The heat neurons were fired by the famous Texas Heat Wave of 1980 – they made T-shirts about it – and the fact that it took us, and the other 30,000 patrons in attendance, four hours to go the 10 miles on a two-lane road from the main highway to Bee Cave, and then four hours to get back out. A human can’t love Willie any more than that. The stench neurons were fired – many of them fusing in apoplexy – by a telephone booth on the edge of the concert grounds into which I ducked to phone my story to the paper, to find a temperature of maybe 130 degrees and a steench left by some bad Texas boys and girls who as the beer flowed and the day went on couldn’t hold it any longer. It took many days and showers before I didn’t smell like that phone booth. Thinking about it, I can smell it right now. Hey guys, your findings are right! Damn, I need a shower.

August 24, 2008

"Ooby Dooby" a flatpicker's way

No way I am not going to say this sooner or later, so I might as well go ahead and say it right now. I am the father of the New England Flatpicking Guitar Champion of the United States of America.
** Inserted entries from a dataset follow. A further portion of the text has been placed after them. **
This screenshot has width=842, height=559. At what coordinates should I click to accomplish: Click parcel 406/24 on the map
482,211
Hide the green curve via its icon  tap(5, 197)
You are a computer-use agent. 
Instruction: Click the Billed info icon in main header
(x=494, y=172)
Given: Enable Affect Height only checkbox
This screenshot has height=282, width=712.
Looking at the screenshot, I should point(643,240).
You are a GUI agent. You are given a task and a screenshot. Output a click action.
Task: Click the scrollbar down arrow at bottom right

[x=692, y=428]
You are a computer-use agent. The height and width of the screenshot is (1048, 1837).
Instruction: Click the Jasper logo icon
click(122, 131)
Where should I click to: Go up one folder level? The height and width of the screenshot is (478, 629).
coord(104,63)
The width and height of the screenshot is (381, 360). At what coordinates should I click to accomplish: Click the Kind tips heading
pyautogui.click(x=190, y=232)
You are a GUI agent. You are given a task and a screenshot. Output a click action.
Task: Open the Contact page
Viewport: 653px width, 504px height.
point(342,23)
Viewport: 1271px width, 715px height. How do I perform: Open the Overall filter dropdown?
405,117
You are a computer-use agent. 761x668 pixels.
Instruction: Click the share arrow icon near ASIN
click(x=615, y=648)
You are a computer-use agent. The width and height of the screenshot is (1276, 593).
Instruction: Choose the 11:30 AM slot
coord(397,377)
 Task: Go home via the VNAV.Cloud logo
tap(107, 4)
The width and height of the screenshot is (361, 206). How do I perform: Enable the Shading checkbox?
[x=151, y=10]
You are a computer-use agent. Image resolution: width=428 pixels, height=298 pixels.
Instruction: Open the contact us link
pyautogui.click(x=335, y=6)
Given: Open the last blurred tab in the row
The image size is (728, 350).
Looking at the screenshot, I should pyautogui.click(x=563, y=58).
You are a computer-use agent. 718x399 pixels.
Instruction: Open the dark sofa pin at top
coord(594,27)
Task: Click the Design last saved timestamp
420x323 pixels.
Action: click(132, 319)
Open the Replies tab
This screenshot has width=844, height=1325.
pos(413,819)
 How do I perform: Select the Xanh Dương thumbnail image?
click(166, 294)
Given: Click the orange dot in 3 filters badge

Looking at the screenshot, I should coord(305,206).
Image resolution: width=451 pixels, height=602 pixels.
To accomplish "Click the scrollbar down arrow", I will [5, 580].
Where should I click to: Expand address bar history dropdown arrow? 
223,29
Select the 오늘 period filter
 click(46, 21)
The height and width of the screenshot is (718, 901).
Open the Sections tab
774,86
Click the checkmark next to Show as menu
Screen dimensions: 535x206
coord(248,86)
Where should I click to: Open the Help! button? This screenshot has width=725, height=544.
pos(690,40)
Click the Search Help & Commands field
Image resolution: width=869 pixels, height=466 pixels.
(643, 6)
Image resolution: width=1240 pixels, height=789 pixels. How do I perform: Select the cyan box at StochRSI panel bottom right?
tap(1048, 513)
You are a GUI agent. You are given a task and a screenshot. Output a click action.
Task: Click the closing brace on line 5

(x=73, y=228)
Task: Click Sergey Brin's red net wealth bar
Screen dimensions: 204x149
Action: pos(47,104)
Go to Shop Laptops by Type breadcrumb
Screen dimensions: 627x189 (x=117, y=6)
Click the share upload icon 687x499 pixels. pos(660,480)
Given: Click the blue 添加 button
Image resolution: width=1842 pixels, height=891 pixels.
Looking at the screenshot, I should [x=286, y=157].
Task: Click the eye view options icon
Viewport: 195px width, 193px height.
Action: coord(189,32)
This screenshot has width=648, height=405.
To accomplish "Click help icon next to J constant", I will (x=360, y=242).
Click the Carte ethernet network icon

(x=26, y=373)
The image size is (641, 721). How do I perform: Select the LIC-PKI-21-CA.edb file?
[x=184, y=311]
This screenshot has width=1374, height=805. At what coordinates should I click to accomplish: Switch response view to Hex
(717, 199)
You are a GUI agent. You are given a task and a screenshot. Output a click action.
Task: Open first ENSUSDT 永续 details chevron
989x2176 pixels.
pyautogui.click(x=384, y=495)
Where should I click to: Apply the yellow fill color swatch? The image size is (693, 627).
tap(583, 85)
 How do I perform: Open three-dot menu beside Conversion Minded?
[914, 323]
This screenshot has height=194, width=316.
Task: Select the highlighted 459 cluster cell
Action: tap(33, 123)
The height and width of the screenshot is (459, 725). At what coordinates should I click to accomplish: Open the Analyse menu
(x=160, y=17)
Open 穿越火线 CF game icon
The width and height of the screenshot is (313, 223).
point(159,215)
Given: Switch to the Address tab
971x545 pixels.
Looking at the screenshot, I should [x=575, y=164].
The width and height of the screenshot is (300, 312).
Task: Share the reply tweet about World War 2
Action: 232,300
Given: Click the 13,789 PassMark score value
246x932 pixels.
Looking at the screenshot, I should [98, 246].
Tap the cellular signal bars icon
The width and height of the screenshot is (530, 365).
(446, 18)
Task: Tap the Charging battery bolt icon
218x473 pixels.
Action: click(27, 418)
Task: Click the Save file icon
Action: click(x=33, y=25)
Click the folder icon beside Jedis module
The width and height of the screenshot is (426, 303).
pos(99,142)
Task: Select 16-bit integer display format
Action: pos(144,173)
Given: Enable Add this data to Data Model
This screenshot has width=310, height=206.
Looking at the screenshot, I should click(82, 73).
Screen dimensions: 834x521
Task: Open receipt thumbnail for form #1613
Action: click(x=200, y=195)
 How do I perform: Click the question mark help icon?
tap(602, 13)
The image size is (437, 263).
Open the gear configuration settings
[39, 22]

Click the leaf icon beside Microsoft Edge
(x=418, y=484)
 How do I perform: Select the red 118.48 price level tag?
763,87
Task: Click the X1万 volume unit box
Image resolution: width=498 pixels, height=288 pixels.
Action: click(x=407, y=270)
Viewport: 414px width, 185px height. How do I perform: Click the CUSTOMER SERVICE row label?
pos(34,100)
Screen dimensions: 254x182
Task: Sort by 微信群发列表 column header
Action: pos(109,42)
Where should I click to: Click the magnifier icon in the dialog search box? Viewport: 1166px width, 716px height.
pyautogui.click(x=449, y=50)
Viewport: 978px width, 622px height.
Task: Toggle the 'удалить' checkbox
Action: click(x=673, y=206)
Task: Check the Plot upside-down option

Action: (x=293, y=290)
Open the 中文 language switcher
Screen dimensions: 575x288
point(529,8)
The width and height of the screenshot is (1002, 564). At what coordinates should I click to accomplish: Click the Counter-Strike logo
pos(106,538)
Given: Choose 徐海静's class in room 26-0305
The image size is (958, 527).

I don't know why it wasn't in The New York Times. Tyler only mentioned it to me yesterday in an email about something else.

"Flatpicking" is a kind of guitar playing involving an acoustic guitar, a plastic guitar pick, and individual notes played at high speed. The term might refer to the pick, which is flat, but it might also derive from the playing itself, as in, "That boy can flat pick that thing." Tyler can pick more notes in three seconds than I have picked altogether, and I started when I was 15.

But that wasn't why he emailed us. The New England news was a "btw" in a seven-line email. He mainly needed to say he couldn't be here for a breast cancer fundraiser we are hosting in September. He said he was proud of us for doing the fundraiser. He also said he saw Parrish and Branan at a gig in Salt Lake City, played at the Grand Targhee Bluegrass festival, told me he was glad I was recuperating okay, and he couldn't come in Sept. because that was the weekend of the National Flatpicking Championships. "Much to catch up on," he said, "but I gotta go catch a flight to Missoula right now." The boy (he's 32 years old) lives the kind of life where you have to be a flatpicking email champion too in order to stay in touch.

Then at the end he said: "Have you seen my Ooby Dooby?" Below that was this link to YouTube:

http://www.youtube.com/watch?v=J6-mriYnBoY

"Ooby Dooby" was one of Roy Orbison's minor hits in the 1950s. I thought it should have been a major hit, but that's demographics for you. It was one of the 45s I always played whenever I got the "little records" out of the closet, so Tyler knew how I felt about it from shortly after birth. It has grown in popularity since Roy's death because it is one of the few songs that rock bands play because there is no way ordinary humans like Bono and Paul McCartney are going to try to sing "Pretty Woman" the way Orbison could. Even "Ooby Dooby" has its vocal demands. Tyler in his email warned me about this. "Not quite Roy quality," he said, "but the guitar breaks are pretty good."

Pretty good? Did I tell you Tyler was nominated for the Mother Teresa Humility Championship? Karen and I watched the video three times and then I emailed him back: "To have Roy Orbison's voice, you gotta be born Roy Orbison. But you know your way around the breaks as good or better than he did."

Actually I only put the "as good" in there because I'm a father and fathers aren't supposed to just gush openly. Toward the end of the second break, Tyler puts a high-speed riff in there that could only be played by the New England and possibly soon to be National flatpicking champion. Tyler will always prefer bluegrass, but put a Fender Stratocaster in his hands and the boy becomes a born rock-and-roller.